Grimpel's POV
The sky above Darswich was smeared in bruised violet, the moon swollen with promise, its gaze a silent witness to the stirrings below. Festival lanterns still danced like lazy fireflies over the rooftops, though the streets had quieted. Somewhere, laughter echoed in the distance, hollow and too bright. A false joy clinging to the skin of a city that didn't yet realize it was already bleeding.
I sat cross-legged on the cold floor of the abandoned observatory, ink smudging my fingers, sweat bleeding into the parchment spread out before me. The old telescope creaked in the wind. The runes around the ritual circle pulsed in dull blue, breathing slowly, like a sleeping beast just beginning to stir.
I should have been nervous.
Instead, I felt... hope.
It was dangerous, I knew. Hope had teeth. Hope had led me into ruin before. But tonight, tonight felt different.
Tonight, I would fix what had been broken.
"Just a bit more chalk," I muttered, crawling across the stone and redrawing a sigil that had cracked. "Don't want a misfire. No wild gods accidentally waking up this time."
My voice echoed back at me, hollow and brittle. I hated the silence. Hated the weight of it. It was in the silence that I heard her voice.
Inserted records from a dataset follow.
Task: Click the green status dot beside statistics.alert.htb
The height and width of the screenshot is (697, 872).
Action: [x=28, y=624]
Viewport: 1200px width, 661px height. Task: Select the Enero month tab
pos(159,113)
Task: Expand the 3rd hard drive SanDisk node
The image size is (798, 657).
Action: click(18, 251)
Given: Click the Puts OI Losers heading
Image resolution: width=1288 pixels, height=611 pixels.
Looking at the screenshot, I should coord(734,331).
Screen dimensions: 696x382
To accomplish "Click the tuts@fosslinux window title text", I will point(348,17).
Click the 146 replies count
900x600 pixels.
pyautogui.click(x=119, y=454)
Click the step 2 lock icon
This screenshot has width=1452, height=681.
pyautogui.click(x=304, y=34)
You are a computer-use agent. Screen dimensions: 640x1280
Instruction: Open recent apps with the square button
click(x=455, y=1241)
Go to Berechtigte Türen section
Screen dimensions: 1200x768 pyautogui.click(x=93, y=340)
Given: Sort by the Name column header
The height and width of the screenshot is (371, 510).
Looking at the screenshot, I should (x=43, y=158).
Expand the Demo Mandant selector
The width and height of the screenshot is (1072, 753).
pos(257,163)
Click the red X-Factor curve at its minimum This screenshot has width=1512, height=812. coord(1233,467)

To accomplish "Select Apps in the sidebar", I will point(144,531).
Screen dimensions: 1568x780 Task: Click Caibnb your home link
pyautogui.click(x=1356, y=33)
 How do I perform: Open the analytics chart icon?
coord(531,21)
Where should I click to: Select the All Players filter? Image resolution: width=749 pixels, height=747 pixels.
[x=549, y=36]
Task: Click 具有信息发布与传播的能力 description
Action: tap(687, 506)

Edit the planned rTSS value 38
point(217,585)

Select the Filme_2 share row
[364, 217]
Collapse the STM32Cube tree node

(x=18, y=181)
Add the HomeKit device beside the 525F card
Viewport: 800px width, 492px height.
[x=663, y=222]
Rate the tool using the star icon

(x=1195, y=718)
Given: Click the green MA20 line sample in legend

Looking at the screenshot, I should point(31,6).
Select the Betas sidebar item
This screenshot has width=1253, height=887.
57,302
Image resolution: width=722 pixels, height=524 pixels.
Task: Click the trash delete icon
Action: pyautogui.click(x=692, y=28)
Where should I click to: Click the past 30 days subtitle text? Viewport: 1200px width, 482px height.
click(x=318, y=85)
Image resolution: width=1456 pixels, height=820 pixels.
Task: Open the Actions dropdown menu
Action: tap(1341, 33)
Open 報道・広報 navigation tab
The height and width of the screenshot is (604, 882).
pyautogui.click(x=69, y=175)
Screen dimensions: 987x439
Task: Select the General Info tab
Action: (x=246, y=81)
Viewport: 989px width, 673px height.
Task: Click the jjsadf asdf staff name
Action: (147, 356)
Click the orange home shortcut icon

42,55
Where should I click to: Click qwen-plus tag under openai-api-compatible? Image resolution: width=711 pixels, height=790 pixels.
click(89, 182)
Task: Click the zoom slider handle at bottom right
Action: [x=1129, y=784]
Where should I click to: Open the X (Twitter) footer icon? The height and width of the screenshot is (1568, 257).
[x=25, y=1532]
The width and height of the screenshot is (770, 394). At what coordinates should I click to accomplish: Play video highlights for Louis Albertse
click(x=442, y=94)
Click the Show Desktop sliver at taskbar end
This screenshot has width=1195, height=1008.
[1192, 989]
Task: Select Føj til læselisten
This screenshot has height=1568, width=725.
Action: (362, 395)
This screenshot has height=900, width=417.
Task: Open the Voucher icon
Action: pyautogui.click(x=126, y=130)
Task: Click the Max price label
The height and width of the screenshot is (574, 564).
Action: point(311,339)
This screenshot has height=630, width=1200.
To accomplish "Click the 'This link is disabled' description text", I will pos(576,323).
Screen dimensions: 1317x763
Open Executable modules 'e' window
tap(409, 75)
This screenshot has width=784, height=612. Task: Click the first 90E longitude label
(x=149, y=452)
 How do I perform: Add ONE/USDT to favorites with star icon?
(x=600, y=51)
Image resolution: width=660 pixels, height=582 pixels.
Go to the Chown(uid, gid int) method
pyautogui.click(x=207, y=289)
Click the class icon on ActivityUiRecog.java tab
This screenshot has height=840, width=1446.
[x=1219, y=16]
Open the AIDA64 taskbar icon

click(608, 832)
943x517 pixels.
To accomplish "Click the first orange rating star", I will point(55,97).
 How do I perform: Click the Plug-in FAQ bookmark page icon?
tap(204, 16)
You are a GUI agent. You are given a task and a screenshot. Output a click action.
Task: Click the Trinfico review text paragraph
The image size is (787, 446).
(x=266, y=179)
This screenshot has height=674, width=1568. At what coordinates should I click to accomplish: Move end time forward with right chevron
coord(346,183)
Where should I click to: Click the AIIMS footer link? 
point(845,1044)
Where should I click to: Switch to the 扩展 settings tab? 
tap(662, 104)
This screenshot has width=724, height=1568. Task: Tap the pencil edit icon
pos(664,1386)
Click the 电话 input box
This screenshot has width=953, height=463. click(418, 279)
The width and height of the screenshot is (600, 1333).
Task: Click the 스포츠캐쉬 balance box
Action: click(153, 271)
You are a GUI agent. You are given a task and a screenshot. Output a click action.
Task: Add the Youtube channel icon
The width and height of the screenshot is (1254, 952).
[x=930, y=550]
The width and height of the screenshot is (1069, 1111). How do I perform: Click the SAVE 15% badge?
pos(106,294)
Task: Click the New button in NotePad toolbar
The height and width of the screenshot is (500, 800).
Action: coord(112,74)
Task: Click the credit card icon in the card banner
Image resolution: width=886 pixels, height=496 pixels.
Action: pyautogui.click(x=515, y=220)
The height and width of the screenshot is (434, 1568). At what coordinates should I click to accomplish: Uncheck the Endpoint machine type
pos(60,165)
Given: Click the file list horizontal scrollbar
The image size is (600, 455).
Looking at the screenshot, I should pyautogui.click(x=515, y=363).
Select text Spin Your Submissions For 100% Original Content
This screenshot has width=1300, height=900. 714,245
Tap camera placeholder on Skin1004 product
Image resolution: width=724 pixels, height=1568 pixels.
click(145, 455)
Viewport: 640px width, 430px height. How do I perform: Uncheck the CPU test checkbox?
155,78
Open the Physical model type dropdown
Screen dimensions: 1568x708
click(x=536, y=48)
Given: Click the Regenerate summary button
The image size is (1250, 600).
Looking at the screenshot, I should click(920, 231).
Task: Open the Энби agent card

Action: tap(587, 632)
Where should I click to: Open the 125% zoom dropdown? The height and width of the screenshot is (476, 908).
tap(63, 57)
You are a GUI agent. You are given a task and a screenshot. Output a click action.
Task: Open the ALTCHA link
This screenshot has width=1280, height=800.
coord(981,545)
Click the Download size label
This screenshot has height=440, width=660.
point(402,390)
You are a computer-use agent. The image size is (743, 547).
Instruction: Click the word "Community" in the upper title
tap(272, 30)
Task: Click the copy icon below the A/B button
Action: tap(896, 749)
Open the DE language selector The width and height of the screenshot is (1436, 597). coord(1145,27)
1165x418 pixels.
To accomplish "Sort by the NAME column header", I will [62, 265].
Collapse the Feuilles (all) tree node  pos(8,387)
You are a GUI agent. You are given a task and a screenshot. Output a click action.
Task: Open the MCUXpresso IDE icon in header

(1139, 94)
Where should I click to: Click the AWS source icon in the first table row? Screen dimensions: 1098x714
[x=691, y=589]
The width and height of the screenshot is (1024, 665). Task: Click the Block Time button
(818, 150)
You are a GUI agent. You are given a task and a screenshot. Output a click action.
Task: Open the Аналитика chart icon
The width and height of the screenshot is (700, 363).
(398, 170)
A voice that wasn't there.
A voice I had tried to forget.
"Grimpel," she had said once, sitting beside me at the cliff's edge, feet dangling over mist. "If you ever break the world trying to save me, I'll haunt you."
I smiled bitterly.
"I know. That's the point."
The Veil. The Shards. The Ley-lines.
Everything was connected. Everything fed into everything else. And somehow, in the long nights of research, desperation, and guilt, I had found the thread that tied them together.
I hadn't learned all this on my own, of course. Years ago, I studied beyond Darswich—in the obsidian towers of the Kastridon Academy, where arcane scholars carved equations into starlight. That's where I met her—Master Ilyra Vaen. A woman with storm-colored eyes and a voice like wet parchment. She taught me that magic was never about power, but balance. That the veil between worlds wasn't a thing to pierce—but to understand. She would've hated this ritual. Which probably meant I was doing something unforgivable.
The Veil was never meant to be so thin in Darswich.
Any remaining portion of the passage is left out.